#### Work required:
Reproduce word for word everything in the material from the line containing "Open view analytics" down to the line containing "Looking at the screenshot, I should pos(92,232).", including both of those lines.

* Start Given data *

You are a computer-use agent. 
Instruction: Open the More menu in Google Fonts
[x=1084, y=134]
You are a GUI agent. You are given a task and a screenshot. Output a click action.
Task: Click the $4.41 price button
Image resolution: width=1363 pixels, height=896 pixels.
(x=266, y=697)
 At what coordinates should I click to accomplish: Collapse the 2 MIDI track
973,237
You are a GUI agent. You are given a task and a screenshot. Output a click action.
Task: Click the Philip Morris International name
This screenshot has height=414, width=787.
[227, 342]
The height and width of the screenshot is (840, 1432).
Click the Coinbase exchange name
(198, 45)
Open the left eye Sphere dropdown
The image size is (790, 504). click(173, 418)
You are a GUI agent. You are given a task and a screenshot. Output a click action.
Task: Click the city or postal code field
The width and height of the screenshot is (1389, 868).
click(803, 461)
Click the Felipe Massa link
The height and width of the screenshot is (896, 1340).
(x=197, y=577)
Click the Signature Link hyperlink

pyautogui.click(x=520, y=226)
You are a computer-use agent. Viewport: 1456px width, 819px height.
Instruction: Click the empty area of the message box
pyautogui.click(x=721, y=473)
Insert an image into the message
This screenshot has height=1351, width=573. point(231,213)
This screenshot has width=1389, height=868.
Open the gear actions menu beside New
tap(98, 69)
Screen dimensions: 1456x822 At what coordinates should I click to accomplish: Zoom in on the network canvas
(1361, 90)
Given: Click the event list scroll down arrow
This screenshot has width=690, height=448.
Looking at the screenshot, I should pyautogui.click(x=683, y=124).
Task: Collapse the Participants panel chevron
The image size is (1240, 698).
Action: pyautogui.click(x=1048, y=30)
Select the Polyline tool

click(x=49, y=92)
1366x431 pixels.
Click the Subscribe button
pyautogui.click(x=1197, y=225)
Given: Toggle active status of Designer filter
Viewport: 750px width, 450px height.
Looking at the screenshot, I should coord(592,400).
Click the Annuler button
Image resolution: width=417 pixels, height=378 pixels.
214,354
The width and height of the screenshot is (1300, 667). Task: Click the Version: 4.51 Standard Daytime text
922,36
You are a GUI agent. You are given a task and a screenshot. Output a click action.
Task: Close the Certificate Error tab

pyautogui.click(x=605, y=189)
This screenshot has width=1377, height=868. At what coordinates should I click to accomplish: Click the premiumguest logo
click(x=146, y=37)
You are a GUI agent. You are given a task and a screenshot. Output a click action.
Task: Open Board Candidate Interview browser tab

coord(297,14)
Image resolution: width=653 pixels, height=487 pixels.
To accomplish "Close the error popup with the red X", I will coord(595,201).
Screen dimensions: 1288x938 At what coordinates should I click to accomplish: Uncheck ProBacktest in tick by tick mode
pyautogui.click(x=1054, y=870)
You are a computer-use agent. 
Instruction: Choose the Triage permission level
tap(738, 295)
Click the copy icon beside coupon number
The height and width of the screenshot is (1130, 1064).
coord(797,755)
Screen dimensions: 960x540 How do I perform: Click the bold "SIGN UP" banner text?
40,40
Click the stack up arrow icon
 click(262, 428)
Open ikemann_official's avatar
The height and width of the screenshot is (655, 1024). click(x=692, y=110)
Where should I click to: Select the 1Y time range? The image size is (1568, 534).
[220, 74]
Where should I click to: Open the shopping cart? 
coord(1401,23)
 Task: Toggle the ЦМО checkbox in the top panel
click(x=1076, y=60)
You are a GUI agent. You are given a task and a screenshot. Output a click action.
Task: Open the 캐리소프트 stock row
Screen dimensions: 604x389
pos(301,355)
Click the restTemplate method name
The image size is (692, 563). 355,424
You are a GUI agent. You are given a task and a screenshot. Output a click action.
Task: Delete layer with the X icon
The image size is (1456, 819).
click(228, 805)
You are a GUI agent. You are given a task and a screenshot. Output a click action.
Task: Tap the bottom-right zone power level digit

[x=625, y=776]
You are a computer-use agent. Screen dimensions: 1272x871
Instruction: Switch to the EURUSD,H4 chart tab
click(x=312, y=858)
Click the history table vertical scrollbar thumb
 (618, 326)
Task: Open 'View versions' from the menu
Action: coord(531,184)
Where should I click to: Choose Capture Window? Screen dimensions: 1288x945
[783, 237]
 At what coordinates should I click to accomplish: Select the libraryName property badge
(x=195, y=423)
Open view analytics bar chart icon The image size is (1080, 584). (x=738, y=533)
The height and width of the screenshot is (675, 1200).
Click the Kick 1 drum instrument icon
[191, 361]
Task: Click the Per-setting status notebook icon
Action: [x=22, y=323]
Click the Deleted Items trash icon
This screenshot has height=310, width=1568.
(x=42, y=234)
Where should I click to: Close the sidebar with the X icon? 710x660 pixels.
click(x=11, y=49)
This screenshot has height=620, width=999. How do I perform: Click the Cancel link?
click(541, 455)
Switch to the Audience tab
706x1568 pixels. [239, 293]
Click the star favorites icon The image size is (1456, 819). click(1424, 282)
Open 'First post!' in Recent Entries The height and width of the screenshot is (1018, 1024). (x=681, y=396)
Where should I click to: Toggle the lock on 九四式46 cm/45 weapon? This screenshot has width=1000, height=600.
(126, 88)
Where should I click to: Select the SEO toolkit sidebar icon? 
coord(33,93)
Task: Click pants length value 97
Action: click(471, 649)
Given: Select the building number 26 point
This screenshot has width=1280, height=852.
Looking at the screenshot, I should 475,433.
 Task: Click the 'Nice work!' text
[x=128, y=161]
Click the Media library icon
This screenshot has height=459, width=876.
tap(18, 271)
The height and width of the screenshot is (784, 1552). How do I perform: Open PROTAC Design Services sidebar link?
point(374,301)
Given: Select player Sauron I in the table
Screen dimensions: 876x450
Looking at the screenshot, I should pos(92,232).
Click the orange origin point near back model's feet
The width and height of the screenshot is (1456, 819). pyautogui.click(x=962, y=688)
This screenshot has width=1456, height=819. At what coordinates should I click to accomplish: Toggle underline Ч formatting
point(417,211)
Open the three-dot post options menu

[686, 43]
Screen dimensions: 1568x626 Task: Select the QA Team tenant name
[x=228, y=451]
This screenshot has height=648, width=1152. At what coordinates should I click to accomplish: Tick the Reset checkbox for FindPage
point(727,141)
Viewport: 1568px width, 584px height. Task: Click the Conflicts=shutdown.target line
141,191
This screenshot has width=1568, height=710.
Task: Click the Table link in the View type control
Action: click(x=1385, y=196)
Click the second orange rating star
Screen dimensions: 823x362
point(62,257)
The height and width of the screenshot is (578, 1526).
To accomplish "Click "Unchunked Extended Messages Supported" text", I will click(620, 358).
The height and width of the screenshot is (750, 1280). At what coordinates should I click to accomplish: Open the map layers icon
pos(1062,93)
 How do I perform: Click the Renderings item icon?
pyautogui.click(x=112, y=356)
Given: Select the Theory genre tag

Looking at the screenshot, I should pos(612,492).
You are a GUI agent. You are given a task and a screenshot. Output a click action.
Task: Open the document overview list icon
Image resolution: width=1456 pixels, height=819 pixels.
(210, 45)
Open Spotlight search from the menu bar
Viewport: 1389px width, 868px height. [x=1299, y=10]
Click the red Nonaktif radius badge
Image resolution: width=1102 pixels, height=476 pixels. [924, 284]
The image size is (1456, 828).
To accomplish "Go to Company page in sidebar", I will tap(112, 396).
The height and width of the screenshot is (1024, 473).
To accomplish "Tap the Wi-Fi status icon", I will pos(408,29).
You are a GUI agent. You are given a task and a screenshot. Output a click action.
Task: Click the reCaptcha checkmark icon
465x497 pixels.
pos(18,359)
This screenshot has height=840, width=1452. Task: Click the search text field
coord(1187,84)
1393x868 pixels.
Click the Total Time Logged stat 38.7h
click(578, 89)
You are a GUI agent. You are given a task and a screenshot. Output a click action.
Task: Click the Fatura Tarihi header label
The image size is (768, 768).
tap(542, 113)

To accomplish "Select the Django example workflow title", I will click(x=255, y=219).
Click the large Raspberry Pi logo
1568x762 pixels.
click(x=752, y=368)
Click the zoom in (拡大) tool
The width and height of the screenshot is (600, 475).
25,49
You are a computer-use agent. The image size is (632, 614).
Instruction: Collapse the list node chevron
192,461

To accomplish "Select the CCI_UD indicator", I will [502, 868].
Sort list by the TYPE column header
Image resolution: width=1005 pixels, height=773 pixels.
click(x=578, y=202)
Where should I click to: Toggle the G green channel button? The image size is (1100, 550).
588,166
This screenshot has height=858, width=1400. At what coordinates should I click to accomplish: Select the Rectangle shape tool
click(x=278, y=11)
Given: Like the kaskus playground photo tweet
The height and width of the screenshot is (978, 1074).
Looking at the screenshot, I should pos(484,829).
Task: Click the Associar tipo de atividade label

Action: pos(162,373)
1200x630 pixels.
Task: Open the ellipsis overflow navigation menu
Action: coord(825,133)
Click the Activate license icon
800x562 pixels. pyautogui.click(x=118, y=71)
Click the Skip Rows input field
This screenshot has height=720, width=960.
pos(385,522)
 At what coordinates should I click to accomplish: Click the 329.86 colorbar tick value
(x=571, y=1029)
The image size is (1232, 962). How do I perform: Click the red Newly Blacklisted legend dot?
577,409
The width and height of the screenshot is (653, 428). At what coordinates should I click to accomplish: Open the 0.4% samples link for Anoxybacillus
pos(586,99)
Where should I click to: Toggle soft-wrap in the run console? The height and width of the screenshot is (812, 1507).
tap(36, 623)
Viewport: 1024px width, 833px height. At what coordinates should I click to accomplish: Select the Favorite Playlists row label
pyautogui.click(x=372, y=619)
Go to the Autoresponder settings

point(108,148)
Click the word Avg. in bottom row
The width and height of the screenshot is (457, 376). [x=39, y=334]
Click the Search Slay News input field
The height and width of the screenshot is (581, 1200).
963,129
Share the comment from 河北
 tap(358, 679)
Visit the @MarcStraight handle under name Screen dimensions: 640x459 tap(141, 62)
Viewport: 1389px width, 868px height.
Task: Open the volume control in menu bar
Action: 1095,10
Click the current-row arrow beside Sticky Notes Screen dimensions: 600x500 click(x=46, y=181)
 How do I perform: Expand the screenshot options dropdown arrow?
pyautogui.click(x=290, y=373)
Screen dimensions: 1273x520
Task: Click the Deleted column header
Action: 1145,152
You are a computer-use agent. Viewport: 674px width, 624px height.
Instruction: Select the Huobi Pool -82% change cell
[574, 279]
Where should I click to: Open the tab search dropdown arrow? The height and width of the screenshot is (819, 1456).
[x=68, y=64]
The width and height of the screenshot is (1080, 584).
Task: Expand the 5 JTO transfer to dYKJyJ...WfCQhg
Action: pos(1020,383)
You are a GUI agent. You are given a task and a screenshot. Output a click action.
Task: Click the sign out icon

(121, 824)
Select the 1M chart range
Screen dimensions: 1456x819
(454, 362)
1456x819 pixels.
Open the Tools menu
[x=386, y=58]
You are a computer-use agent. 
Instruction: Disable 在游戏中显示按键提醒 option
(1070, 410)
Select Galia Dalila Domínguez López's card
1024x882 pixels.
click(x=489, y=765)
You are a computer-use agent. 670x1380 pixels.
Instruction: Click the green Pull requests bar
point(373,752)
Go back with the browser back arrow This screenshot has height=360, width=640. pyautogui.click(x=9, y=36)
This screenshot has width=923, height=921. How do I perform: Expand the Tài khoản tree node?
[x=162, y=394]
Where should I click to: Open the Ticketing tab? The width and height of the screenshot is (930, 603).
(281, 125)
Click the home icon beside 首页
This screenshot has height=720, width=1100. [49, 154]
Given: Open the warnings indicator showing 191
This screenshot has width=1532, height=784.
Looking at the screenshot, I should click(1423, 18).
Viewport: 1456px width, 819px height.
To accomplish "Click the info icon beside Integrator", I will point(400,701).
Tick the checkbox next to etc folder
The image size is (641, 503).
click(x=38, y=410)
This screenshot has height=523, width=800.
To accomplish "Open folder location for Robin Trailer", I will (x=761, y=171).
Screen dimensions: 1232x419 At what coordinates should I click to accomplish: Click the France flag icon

* End Given data *

#### Expected answer:
Open view analytics bar chart icon The image size is (1080, 584). (x=738, y=533)
The height and width of the screenshot is (675, 1200).
Click the Kick 1 drum instrument icon
[191, 361]
Task: Click the Per-setting status notebook icon
Action: [x=22, y=323]
Click the Deleted Items trash icon
This screenshot has height=310, width=1568.
(x=42, y=234)
Where should I click to: Close the sidebar with the X icon? 710x660 pixels.
click(x=11, y=49)
This screenshot has height=620, width=999. How do I perform: Click the Cancel link?
click(541, 455)
Switch to the Audience tab
706x1568 pixels. [239, 293]
Click the star favorites icon The image size is (1456, 819). click(1424, 282)
Open 'First post!' in Recent Entries The height and width of the screenshot is (1018, 1024). (x=681, y=396)
Where should I click to: Toggle the lock on 九四式46 cm/45 weapon? This screenshot has width=1000, height=600.
(126, 88)
Where should I click to: Select the SEO toolkit sidebar icon? 
coord(33,93)
Task: Click pants length value 97
Action: click(471, 649)
Given: Select the building number 26 point
This screenshot has width=1280, height=852.
Looking at the screenshot, I should 475,433.
 Task: Click the 'Nice work!' text
[x=128, y=161]
Click the Media library icon
This screenshot has height=459, width=876.
tap(18, 271)
The height and width of the screenshot is (784, 1552). How do I perform: Open PROTAC Design Services sidebar link?
point(374,301)
Given: Select player Sauron I in the table
Screen dimensions: 876x450
Looking at the screenshot, I should pos(92,232).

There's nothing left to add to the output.